The studies reject some previous academic research on the subject. “We went digging for an effect that the literature from the 90s told us should be there, and we got absolutely nothing,” said Dr David Zendle, the lead researcher of both studies, in an interview with Nouse.
The first study assessed players’ reactions to two combat games: one that had realistic character behaviour, and one that did not. In both, the virtual world was designed to look realistic. Priming was measured using word fragment completion tasks, where players were asked to complete ambiguous word fragments such as “K I _ _”. Both in this experiment, and in another that simply varied the realism of the world itself, researchers noted no difference in priming users towards violent thoughts.
“I think we need a new and better theory of why videogames might lead to violence,” says Zendle. “I think there might be something about toxic behaviour in there, but nobody’s looked at it because everyone’s been so concerned about the content in games, as if they’re films. I think it’s worthwhile looking at games as social media, and saying hey, what might a social medium do to people?”
This did not stop many politicians in the US asserting that a link between violent video games and violent behaviour was probable, even proven. Perhaps most surprisingly, that included former Vice-President Joe Biden. In an interview with CNN, he said that he had “talked about it” previously. “It is not healthy to have these games teaching the kids the dispassionate notion that you can shoot somebody and kind of blow their brains out.” This slightly flies in the face of his statement from 2013, which noted that a US Supreme Court case had disproven the relationship.
The mixed results of research on the subject continues to provide fuel for this debate. “You’ve got a bunch of people who are looking really hard and finding nothing,” says Zendle. “You’ve got a bunch of people who are also looking, and finding stuff. [...] The only way to work out who’s right is by actually looking at each experiment yourself.”
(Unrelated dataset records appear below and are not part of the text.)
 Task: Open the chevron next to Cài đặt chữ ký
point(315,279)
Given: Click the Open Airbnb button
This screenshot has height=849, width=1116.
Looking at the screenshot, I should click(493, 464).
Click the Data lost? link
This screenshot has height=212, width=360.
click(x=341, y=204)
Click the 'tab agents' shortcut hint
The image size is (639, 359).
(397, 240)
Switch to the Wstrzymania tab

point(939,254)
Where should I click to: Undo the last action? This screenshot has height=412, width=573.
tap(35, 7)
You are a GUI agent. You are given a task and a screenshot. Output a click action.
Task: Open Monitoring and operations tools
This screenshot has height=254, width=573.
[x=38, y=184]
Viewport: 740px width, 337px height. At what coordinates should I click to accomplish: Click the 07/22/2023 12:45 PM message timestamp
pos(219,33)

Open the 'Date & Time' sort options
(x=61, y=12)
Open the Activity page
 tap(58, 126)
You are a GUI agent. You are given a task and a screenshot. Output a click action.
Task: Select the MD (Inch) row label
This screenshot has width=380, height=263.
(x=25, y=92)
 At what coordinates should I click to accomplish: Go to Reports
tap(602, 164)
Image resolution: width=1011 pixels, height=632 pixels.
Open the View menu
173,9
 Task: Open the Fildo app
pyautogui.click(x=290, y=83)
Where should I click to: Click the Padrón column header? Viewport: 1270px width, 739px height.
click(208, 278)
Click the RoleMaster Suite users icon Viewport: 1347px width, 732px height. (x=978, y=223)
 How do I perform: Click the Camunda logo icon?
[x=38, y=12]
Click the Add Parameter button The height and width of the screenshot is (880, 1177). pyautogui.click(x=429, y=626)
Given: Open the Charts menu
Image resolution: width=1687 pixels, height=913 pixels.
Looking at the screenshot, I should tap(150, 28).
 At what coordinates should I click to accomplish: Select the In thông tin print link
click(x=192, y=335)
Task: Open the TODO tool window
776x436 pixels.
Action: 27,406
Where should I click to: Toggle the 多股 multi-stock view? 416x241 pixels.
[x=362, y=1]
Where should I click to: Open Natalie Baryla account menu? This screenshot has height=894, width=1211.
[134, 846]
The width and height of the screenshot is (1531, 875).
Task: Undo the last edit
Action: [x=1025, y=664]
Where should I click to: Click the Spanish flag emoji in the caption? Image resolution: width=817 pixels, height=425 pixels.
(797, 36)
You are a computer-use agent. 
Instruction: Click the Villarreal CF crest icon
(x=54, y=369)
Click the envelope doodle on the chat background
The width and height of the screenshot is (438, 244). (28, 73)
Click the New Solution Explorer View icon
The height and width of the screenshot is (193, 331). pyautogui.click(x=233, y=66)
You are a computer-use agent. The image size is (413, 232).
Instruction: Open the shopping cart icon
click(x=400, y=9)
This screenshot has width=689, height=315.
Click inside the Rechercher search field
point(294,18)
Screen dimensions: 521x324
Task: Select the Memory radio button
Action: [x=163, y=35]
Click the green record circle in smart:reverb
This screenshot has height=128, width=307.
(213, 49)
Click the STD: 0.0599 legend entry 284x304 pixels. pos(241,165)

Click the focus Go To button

It is hoped that continued scientific study will continue to educate both legislators and judges on the lack of link between video games and violence. The Supreme Court case in 2011 represented an attempt by California to restrict the sale of violent video games to minors. Justice Scalia, in a statement, wrote that studies “do not prove that [exposure to violent video games] causes minors to act aggressively.” At the time, Scalia also raised doubts about “whether the State is pursuing the interest it invokes or is instead disfavoring a particular speaker or viewpoint.”
Dr Zendle was keen to emphasize that his work has focused primarily on adults, and the effects of violent video games on children should be investigated further in order to critique the narrative that children are being made more violent by the games they choose to play. He also stressed that the focus on a single theory of video game violence might be distracting attention from larger issues. “We need to look at other topics that have been obscured by the violence debate, like what how they’re monetised is doing to people, which is what we’re seeing with loot boxes. [...] I think the idea that video games aren’t doing stuff to people seems unlikely, because people spend so much time using them, but we need better theories of what they’re doing and why they’re doing it. And we kind of need to drop this priming-based idea that all these old studies are based around.”